The district received a $2,000 mini-grant from the Columbus-based organization as part of a Breakfast in the Classroom program that feeds youngsters in class, allowing them to be focused and ready to learn, according to officials.
District Assistant Superintendent John Belt said hopes are to implement the program by the end of this school year.
“We are partnering with the Children’s Hunger Alliance to explore ways of increasing the number of children eating breakfast,” he said. “One of the ways is to do grab-and-go bags and breakfast in the classroom.”
Pupils will be able to eat nutritional meals in class, which will keep them energized and reduce the amount of time they are out of class while dining in the cafeteria. Belt said the funds will help purchase hardware such as hot boxes and a possible point-of-sale computer, if needed.
“We’ll continue to work with the Children’s Hunger Alliance and possibly explore after-school and summer feeding programs,” he added. “Right now, we’re working on increasing breakfast participation. The pilot program should be at Wintersville in the next three weeks, and we hope to have something in place at Hills by the end of the school year so we can get data on the program.”
District Food Service Director Eric White said the program impacts more than 900 students at the elementary schools, including 504 at WES and 404 at Hills.
“Our goal is to increase breakfast participation by 20 percent,” White said. “This will make the food more readily available by taking it to the classroom instead of them coming to the cafeteria. I’m very excited. I want to feed as many kids as we can, and I know there are kids who are not getting the nutrition that they need.”
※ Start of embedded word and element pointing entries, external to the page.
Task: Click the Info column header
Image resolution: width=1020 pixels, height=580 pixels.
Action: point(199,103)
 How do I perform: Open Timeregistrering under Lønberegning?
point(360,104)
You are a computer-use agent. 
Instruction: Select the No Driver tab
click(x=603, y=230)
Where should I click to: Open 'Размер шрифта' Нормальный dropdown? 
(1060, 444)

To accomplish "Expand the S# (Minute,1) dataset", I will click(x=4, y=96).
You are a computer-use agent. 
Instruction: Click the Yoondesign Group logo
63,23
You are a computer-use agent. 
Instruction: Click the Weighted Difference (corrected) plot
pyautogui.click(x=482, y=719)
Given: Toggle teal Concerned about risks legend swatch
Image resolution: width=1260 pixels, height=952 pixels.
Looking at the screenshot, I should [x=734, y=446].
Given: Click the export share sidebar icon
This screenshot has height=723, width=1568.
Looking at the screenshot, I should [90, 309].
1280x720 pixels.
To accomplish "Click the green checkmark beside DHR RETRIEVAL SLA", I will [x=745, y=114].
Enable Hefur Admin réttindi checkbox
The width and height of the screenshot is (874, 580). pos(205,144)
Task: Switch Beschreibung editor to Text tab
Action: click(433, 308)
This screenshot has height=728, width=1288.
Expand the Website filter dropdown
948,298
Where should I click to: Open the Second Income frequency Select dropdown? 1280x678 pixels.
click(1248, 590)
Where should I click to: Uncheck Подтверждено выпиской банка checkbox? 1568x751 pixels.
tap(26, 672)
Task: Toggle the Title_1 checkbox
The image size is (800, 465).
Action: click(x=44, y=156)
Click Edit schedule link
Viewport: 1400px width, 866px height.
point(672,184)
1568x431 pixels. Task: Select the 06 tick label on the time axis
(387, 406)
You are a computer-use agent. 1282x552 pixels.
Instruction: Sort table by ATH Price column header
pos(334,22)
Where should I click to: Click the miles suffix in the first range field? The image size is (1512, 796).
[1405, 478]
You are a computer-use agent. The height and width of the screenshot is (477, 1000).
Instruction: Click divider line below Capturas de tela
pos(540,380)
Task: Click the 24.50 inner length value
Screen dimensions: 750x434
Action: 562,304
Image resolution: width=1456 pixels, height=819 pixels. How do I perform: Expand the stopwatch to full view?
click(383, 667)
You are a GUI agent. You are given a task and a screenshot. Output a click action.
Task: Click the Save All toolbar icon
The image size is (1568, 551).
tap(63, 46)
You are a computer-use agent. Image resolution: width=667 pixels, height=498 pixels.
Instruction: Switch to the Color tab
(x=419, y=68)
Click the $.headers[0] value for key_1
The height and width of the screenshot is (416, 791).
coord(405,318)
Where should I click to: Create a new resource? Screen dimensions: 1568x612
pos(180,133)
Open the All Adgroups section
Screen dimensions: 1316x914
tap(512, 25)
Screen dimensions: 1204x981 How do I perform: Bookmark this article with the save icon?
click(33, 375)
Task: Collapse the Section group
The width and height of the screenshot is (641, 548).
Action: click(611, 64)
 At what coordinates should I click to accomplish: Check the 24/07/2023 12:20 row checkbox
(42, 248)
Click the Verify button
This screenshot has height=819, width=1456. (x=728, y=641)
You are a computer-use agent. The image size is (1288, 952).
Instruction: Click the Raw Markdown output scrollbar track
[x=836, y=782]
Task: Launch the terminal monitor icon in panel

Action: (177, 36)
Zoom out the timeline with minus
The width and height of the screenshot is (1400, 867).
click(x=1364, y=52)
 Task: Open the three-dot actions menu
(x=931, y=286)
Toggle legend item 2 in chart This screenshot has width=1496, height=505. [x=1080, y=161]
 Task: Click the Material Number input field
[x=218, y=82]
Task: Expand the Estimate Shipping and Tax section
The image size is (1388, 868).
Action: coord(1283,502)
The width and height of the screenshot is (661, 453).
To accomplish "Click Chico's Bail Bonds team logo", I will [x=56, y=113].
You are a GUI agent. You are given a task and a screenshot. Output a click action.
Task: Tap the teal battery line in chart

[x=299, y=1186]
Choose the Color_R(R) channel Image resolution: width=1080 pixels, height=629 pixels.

Karen Lloyd, president of the Indian Creek Education Association, said she and ICEA Vice President Sandra Vojvodich learned of the program during an Ohio Education Association conference in Columbus.
“We thought it would add teaching time to the classroom and it would be a way to reach students who don’t go to the cafeteria. Breakfast is such an important part of our daily lives and it would bring savings to the district,” Lloyd said.
“We all know that breakfast is the most important meal of the day,” noted Superintendent T.C. Chappelear. “We believe that this partnership with the Children’s Hunger Alliance moves us closer to ensuring that 100 percent of our students begin their day with a great breakfast.”